**Exercise brief:** Please turn the records from the line containing "Image resolution: width=1228" through the end, inclusive, into a Markdown table with the columns Row and Text, one numbered row per line and no blank lines. Leave the pictures out.

— START Provided entries —

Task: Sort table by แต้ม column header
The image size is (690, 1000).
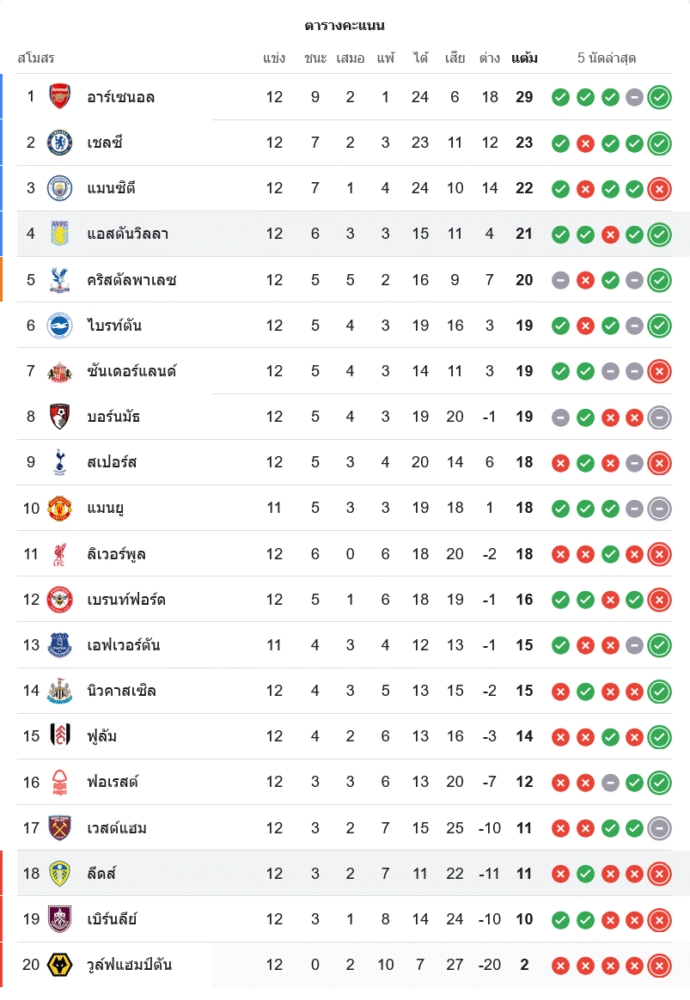Action: 524,58
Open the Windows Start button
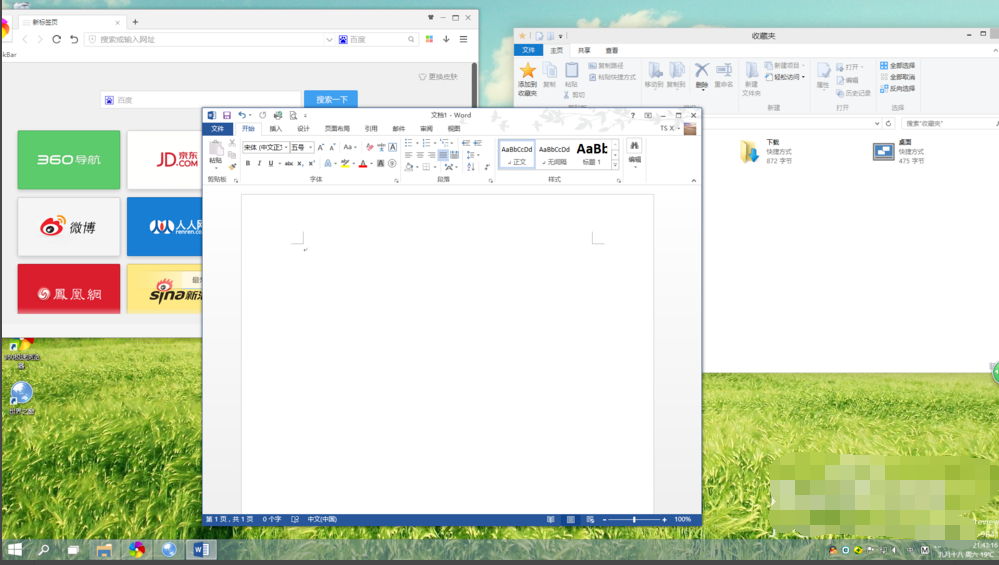 [15, 550]
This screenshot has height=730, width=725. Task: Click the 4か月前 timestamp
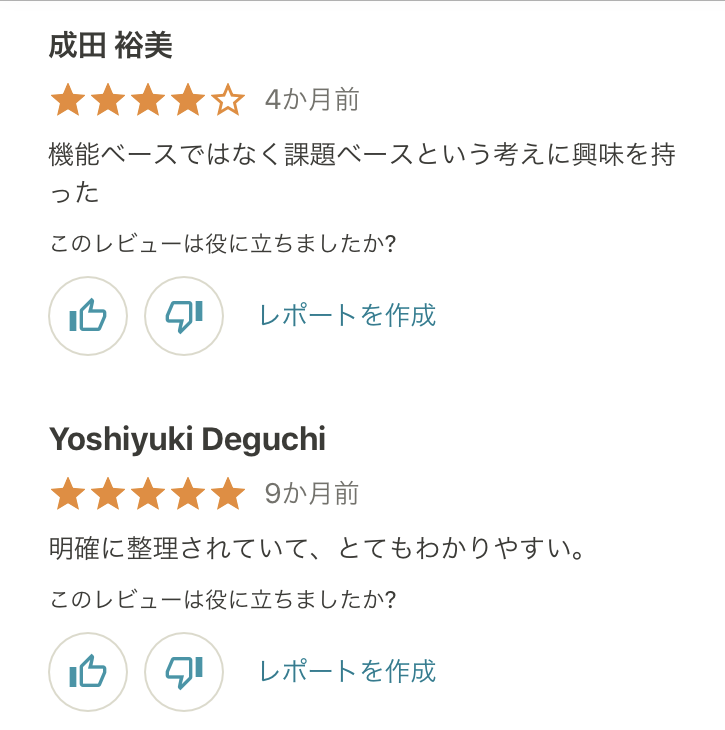pyautogui.click(x=312, y=100)
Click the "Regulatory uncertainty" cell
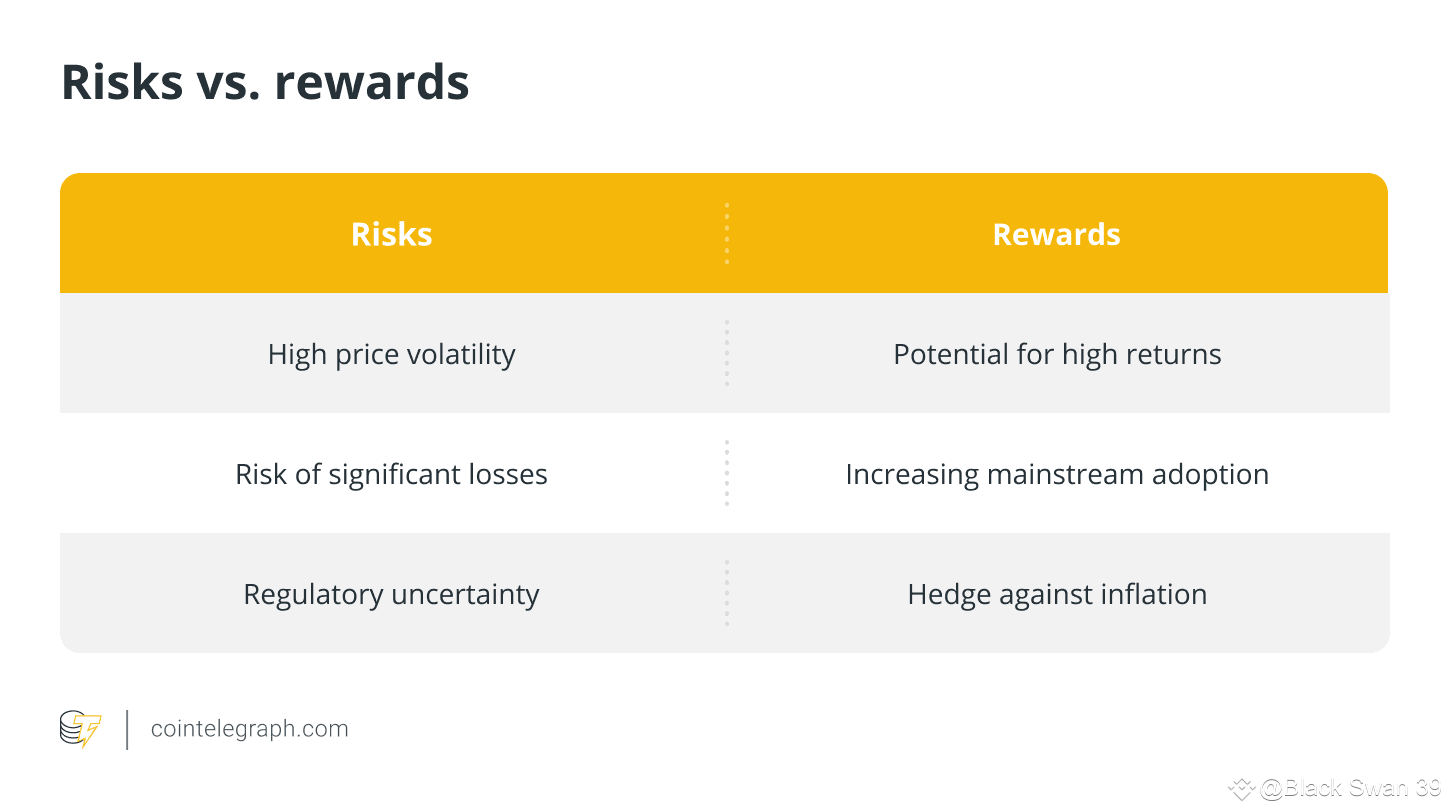This screenshot has width=1450, height=810. pyautogui.click(x=392, y=594)
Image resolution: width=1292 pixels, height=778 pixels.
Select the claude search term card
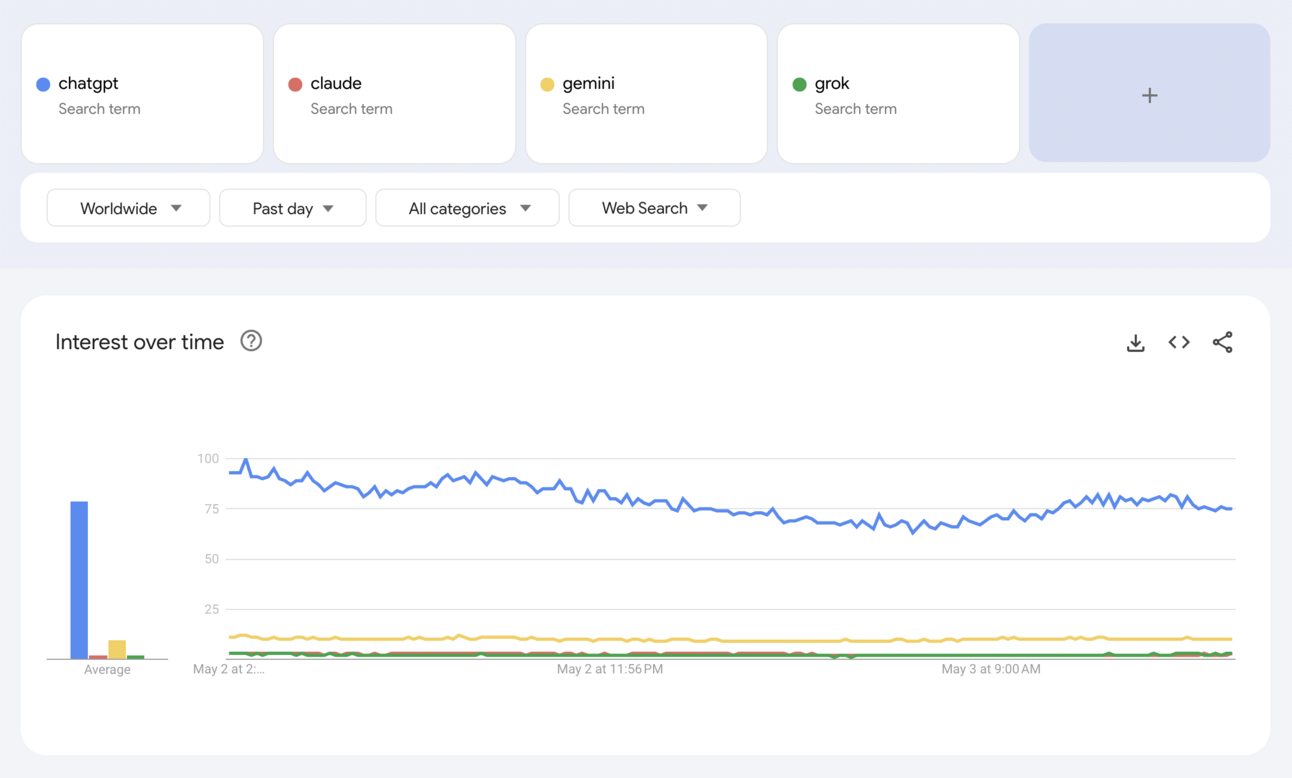394,94
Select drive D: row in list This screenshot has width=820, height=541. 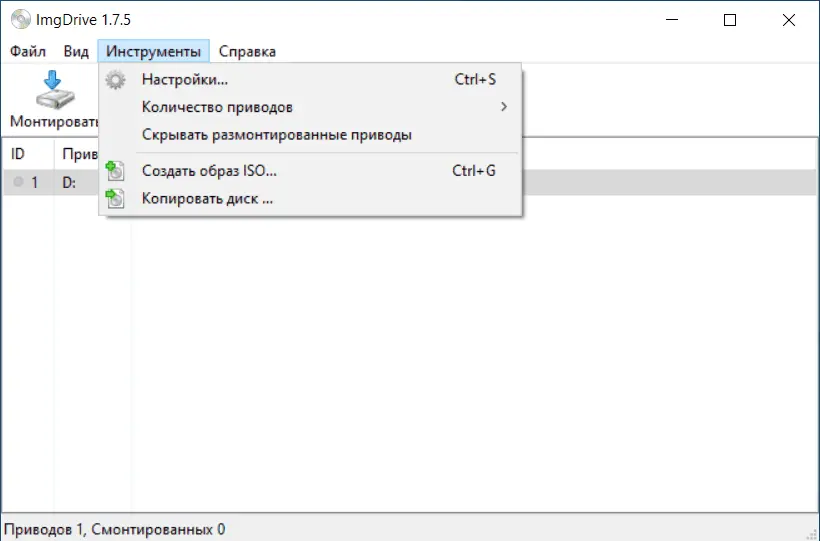69,183
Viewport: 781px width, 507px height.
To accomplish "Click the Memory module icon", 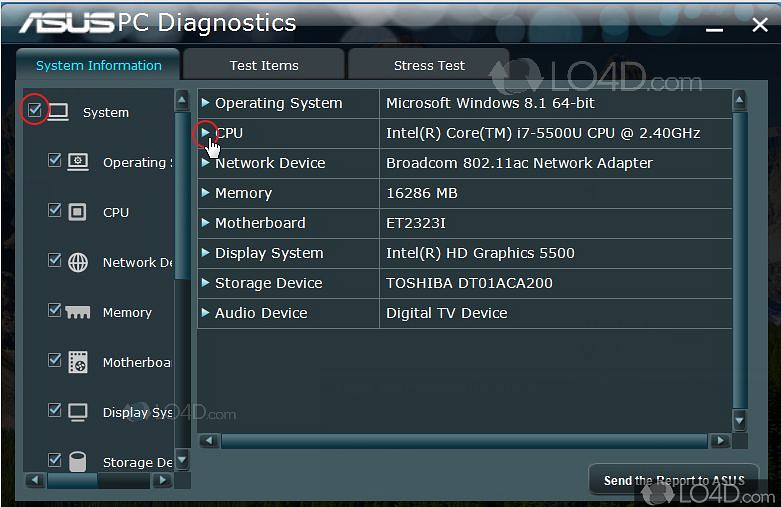I will pyautogui.click(x=78, y=312).
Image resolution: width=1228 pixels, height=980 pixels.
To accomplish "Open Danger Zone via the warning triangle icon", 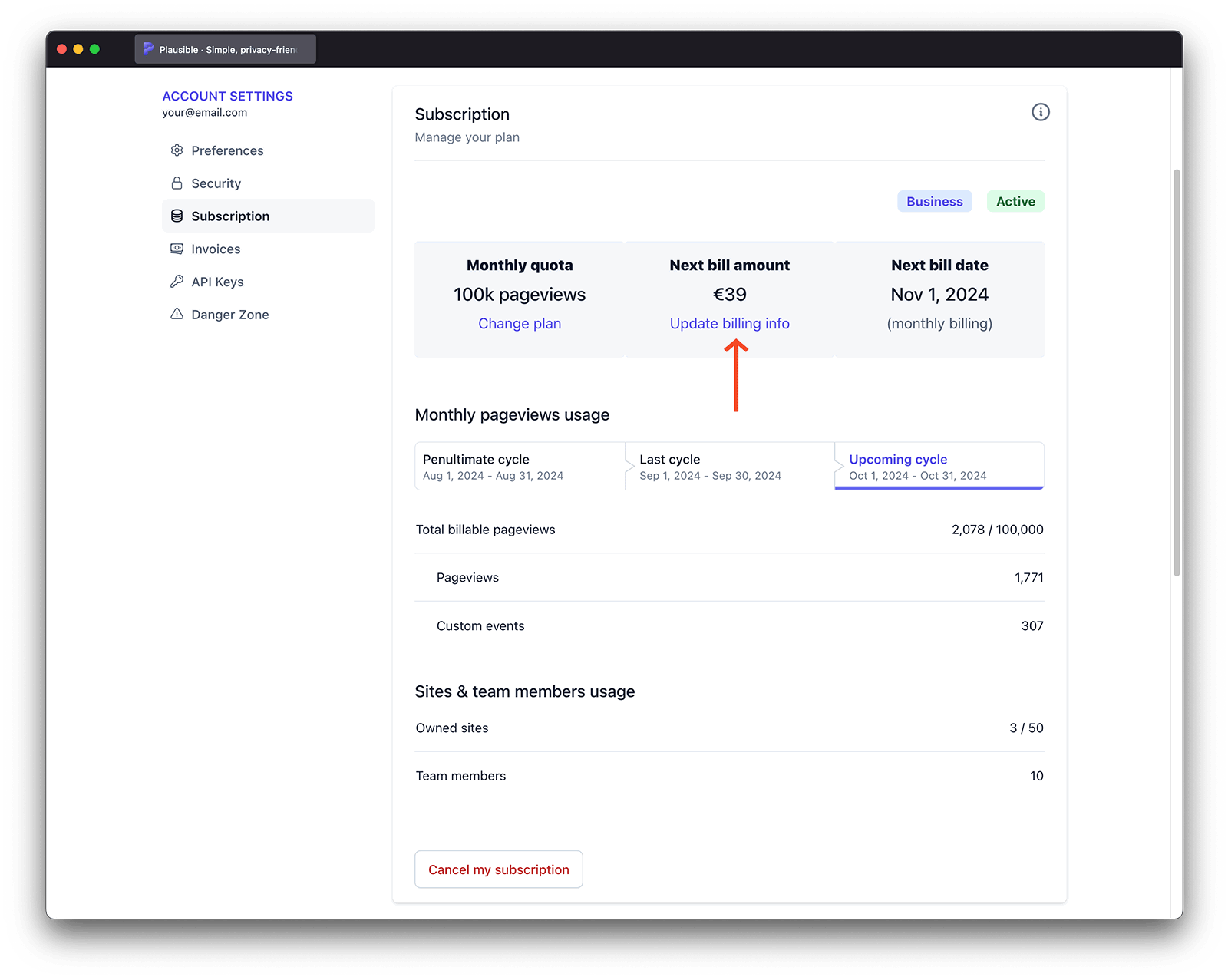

— END Provided entries —

**Solution:**
| Row | Text |
|---|---|
| 1 | Image resolution: width=1228 pixels, height=980 pixels. |
| 2 | To accomplish "Open Danger Zone via the warning triangle icon",  |